Task Chunker
“Clean the kitchen” is not one task. It’s thirty tasks pretending to be one. The size is the barrier. The thing is too big for what you have left after a full day.
The Task Chunker makes your AI break everything into steps you can actually start. Energy estimates instead of time estimates. Built-in break points where you’re allowed to stop. No shame about partial completion. Four things done counts.
Set it up (30 seconds)
- Copy the instructions below
- Go to claude.ai and create a new Project (or use the one from SavePoint)
- Copy the instructions below and paste them into the project instructions
- Next time you say “I need to…” your AI breaks it into real steps
The instructions are plain text. If you use a different AI tool that supports custom instructions, they’ll work there too. But I built and tested these in Claude.
The instructions
Copy everything inside the box:
TASK CHUNKER INSTRUCTIONS
When I give you a task or I sound overwhelmed by something, break it into steps using these rules:
1. ONE ACTION PER STEP. If a step has "and" in it, it's two steps. Not "prep the vegetables" but "wash the carrots" then "peel the carrots" then "cut the carrots."
2. ENERGY LABELS on every step:
- Low energy: autopilot, barely thinking (put water on the stove)
- Medium energy: some attention needed (chop an onion)
- High energy: focus and decisions required (figure out what to cook)
Put high-energy steps first. Low-energy steps last.
3. BREAK POINTS every 3-4 steps. Mark them like this:
"— Good stopping point. Everything up to here is done and won't go wrong. —"
This means: if you stop here, that's fine. What you did counts.
4. NO SHAME. Ever. Not in the task list, not in the language.
- "You haven't done this yet" becomes "here's where you can pick up"
- "You should have" doesn't exist
- "You still need to" becomes "whenever you're ready, the next step is"
5. CELEBRATE PARTIAL COMPLETION. If I do 4 out of 12 steps, that's 4 things done. Not 8 things left.

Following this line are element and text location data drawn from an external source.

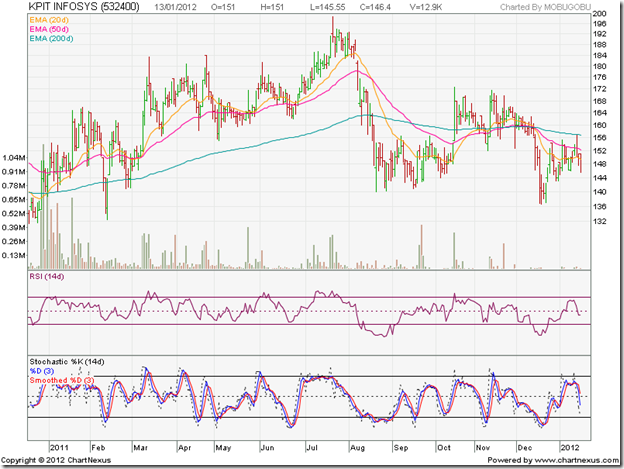Click the volume V=12.9K readout
The height and width of the screenshot is (469, 624).
408,10
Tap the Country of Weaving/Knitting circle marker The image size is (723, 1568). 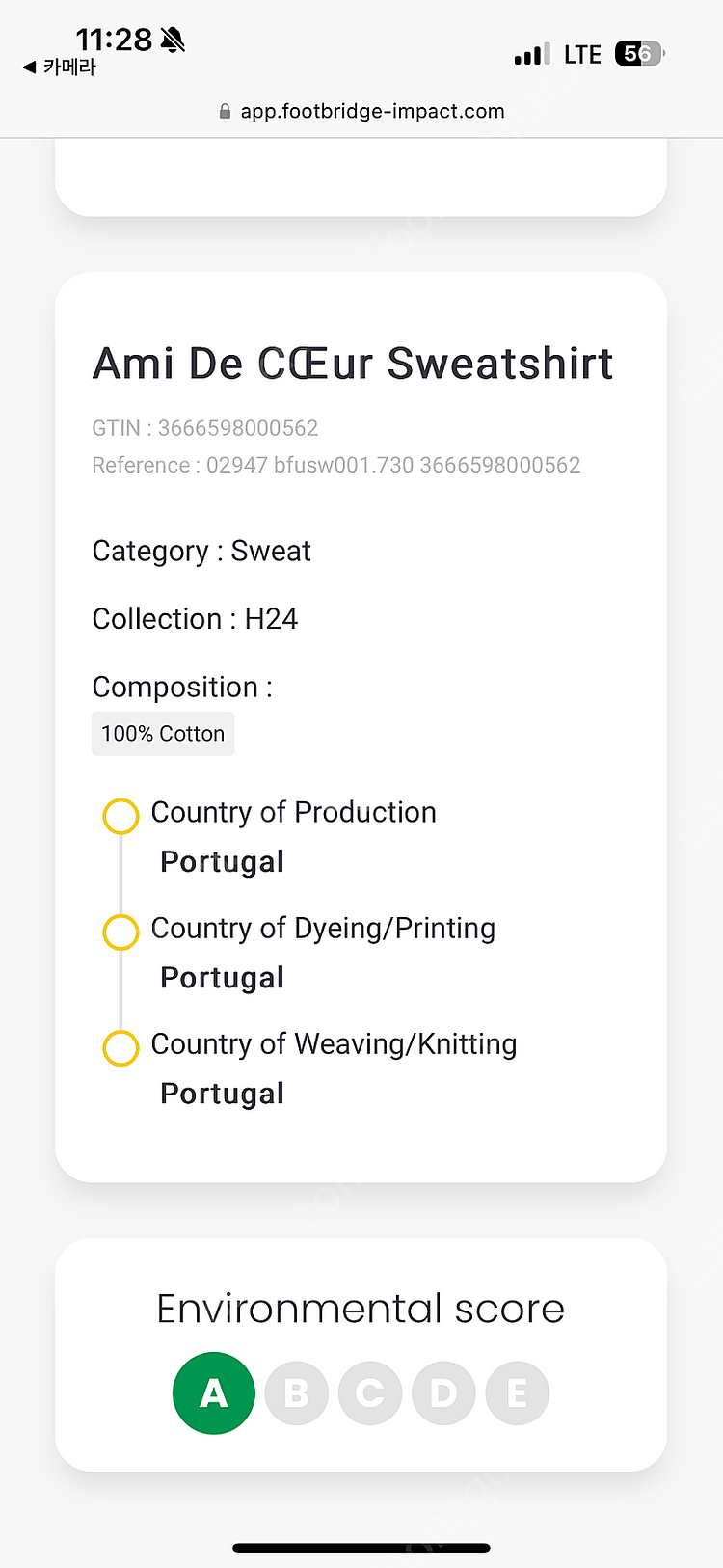pos(120,1047)
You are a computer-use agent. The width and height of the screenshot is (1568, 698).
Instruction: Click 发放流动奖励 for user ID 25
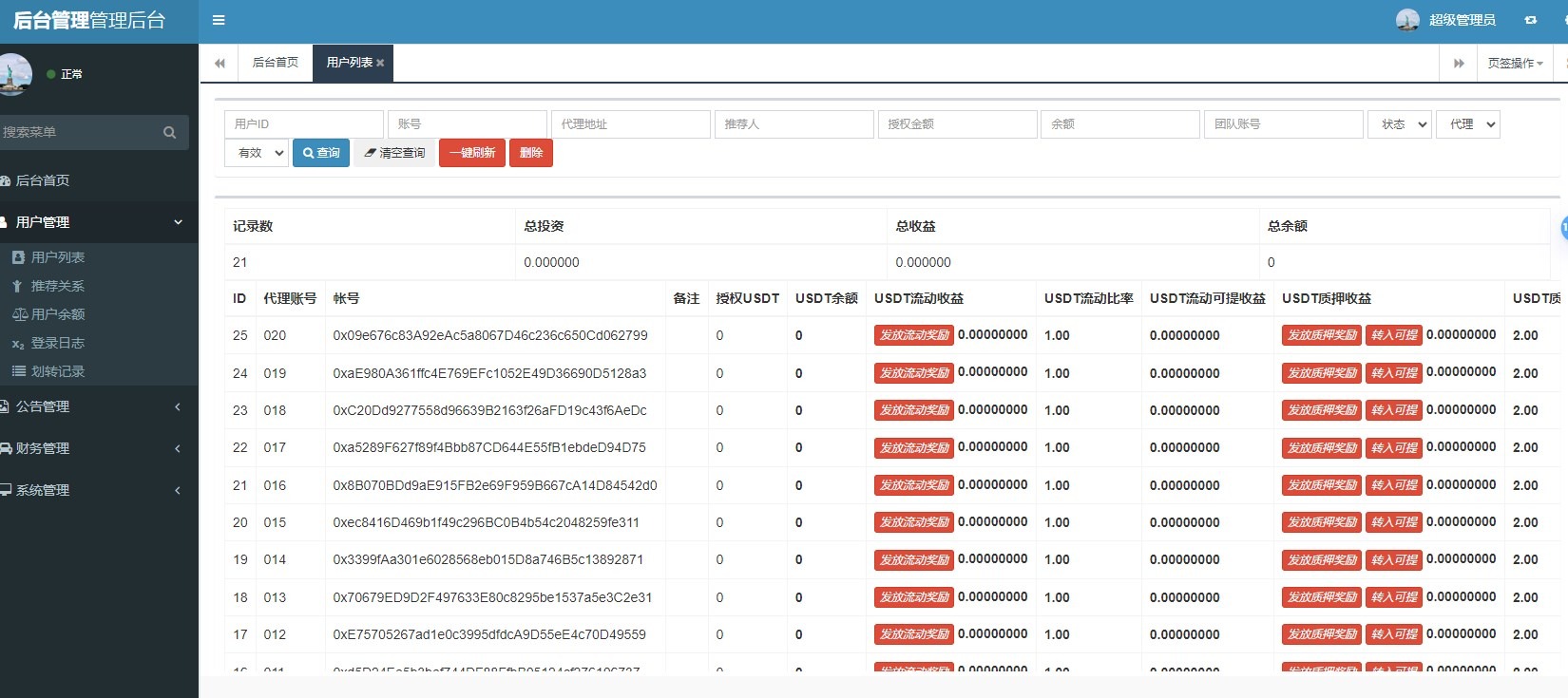coord(913,335)
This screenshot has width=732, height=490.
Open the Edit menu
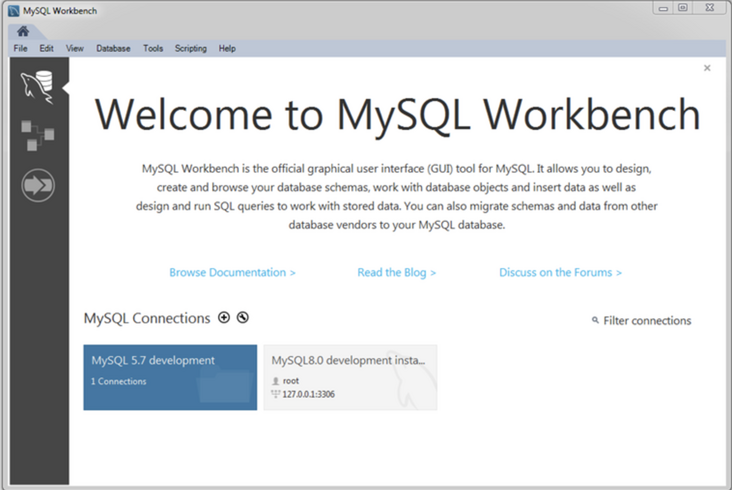(46, 48)
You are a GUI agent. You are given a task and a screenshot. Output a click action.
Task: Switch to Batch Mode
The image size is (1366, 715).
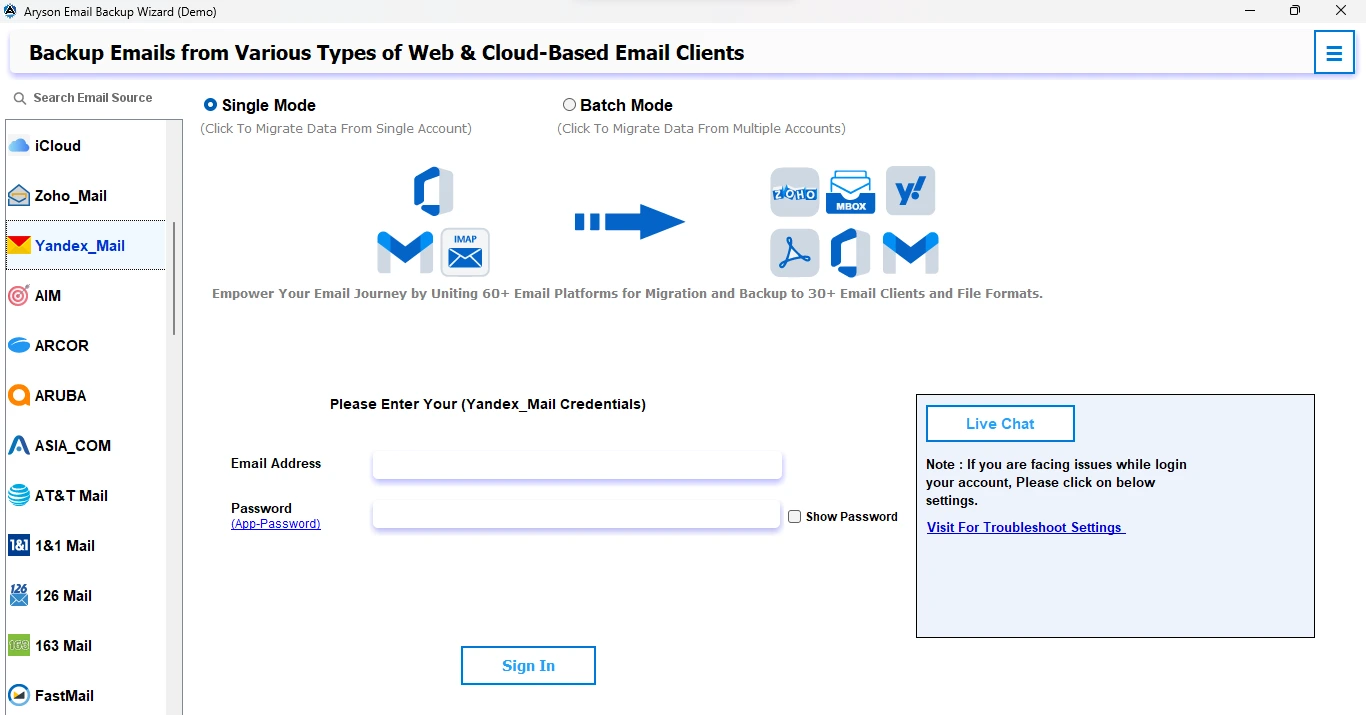(569, 104)
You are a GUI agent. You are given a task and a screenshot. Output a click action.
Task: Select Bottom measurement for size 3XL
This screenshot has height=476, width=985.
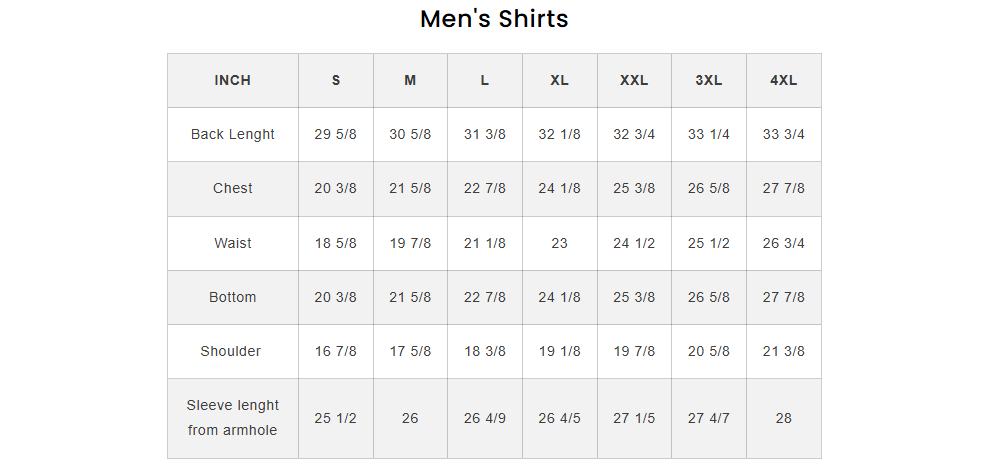point(709,297)
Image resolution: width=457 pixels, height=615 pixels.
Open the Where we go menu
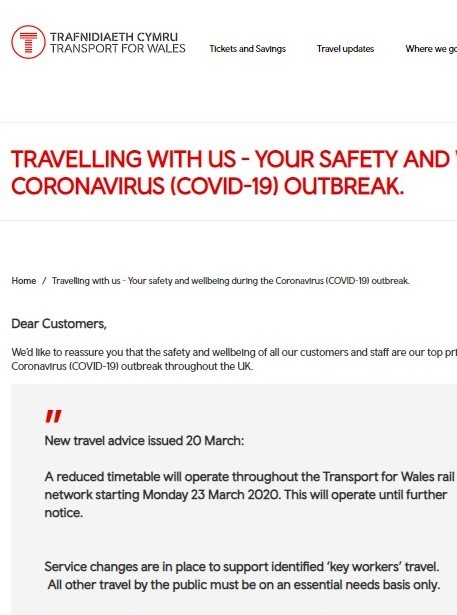pos(431,49)
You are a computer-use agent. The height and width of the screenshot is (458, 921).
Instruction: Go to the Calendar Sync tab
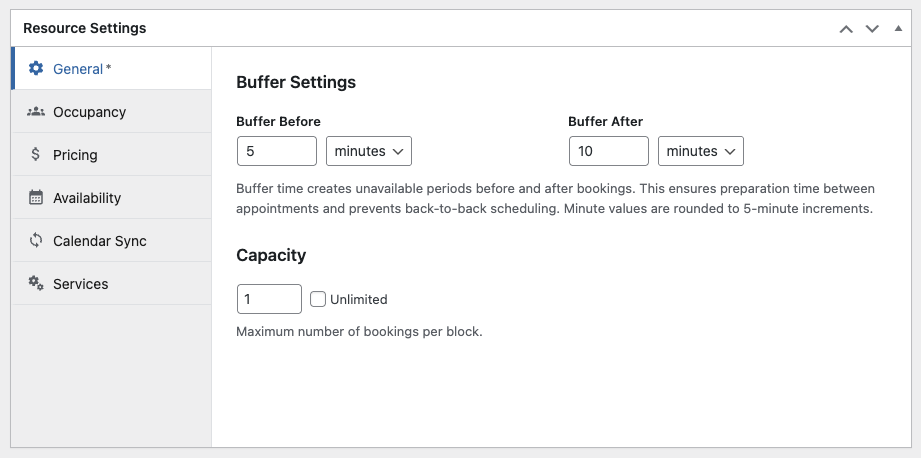[99, 241]
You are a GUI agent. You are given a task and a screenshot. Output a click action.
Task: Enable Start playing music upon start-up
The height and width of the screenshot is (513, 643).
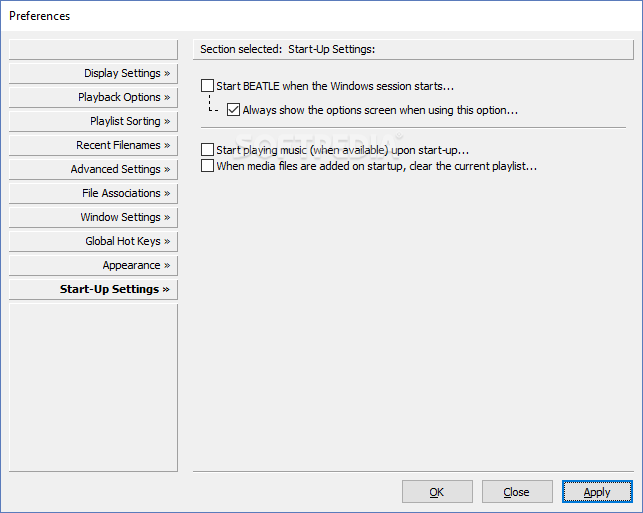pyautogui.click(x=207, y=150)
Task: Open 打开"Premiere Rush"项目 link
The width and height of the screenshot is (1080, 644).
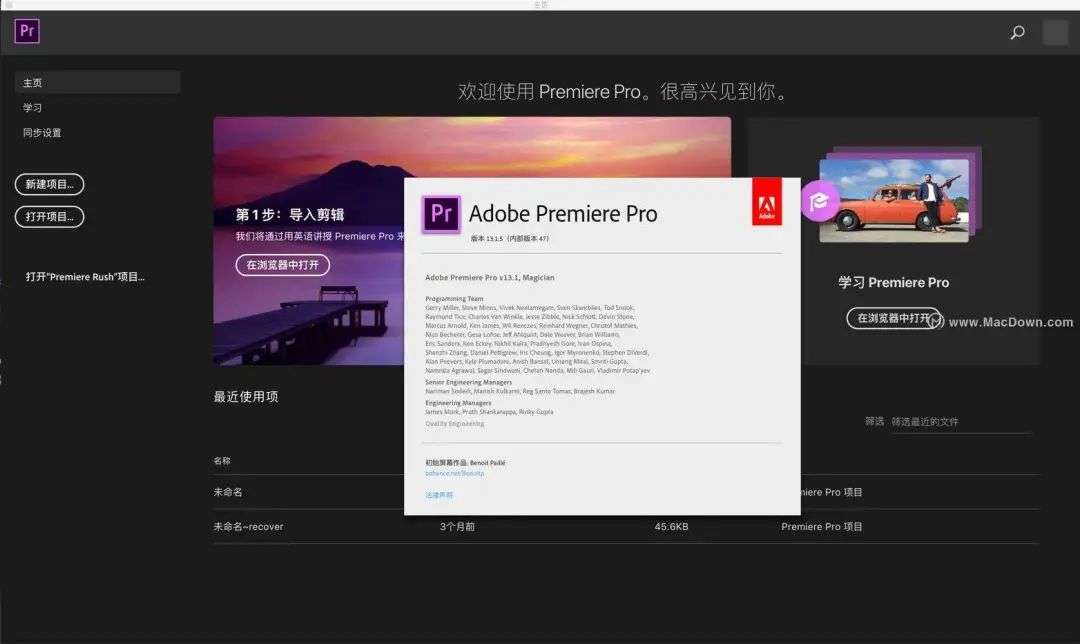Action: pyautogui.click(x=85, y=277)
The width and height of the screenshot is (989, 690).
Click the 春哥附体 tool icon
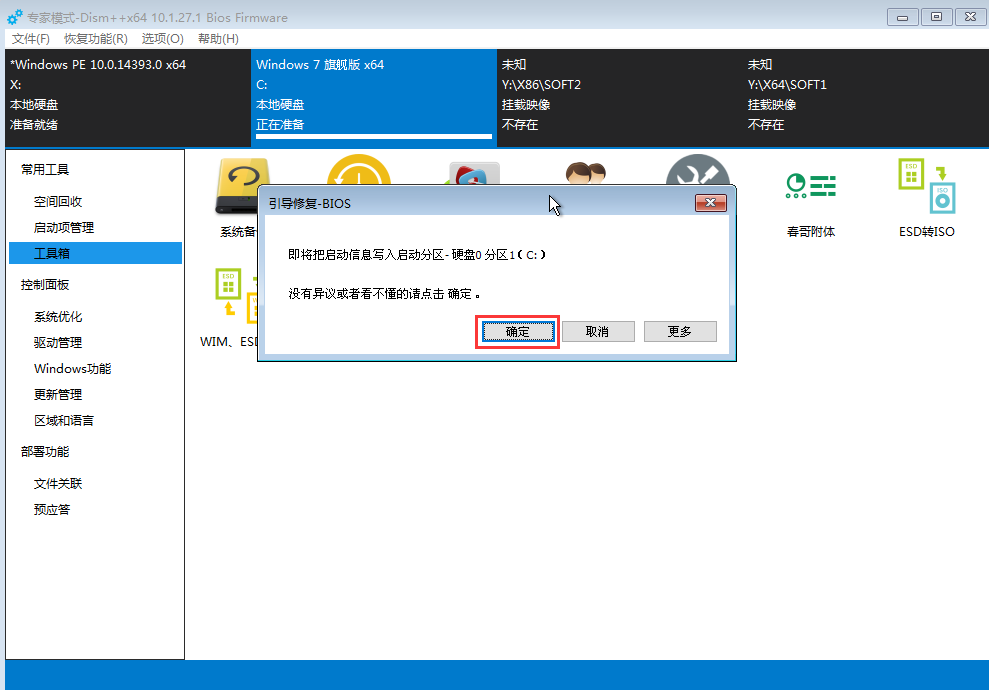(810, 186)
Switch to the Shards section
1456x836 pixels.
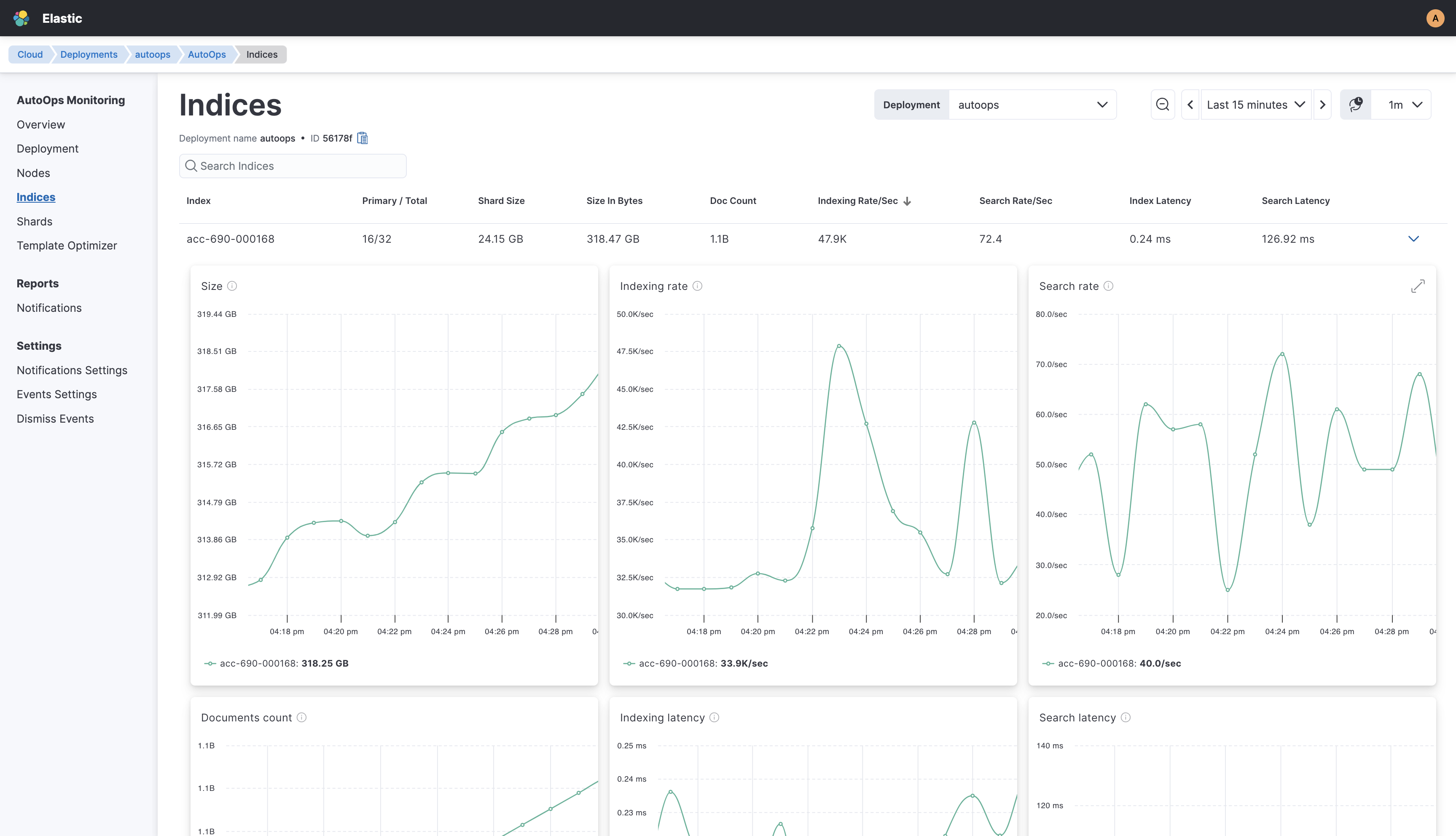click(35, 221)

Don't ask me if I want things broken down. Just do it. If the steps are too small, I'll tell you.
Bonus for kitchen tasks: Add this line to your instructions if you do a lot of cooking: “For kitchen tasks: separate by station, note things that run on their own (rice cooker, oven timer = free time), flag allergy steps clearly, and if different people need different food, chunk each person’s meal separately.”
What it looks like
You: “I need to clean the kitchen and it’s a disaster and I just can’t”
AI:
Start here (getting the worst part done first):
- Put away any food that’s still out (low energy)
- Scrape plates into the trash (low energy)
- Load everything into the dishwasher (medium energy)
— Good stopping point. Food is safe, dishes are handled. —
- Wipe the counters (low energy)
- Wipe the stove (low energy)
- Take out the trash if it’s full (low energy)
— Good stopping point. The kitchen works. You can cook in it. —
- Sweep the floor (medium energy)
- Clean the sink (low energy)
— Done. Or done enough. Both count. —
Tips
- Combine with SavePoint. When you figure out a better way to do something (“oh, it’s faster if I run the rice cooker while I’m chopping”), your AI marks it. Next time, the better version is in your savepoints.
- Use it for anything. Meal prep, work projects, errands, morning routines, packing for a trip. Anything that feels too big to start.
- “Just do it” is not a task. If you’re staring at something and not starting, tell your AI. It’ll chunk it.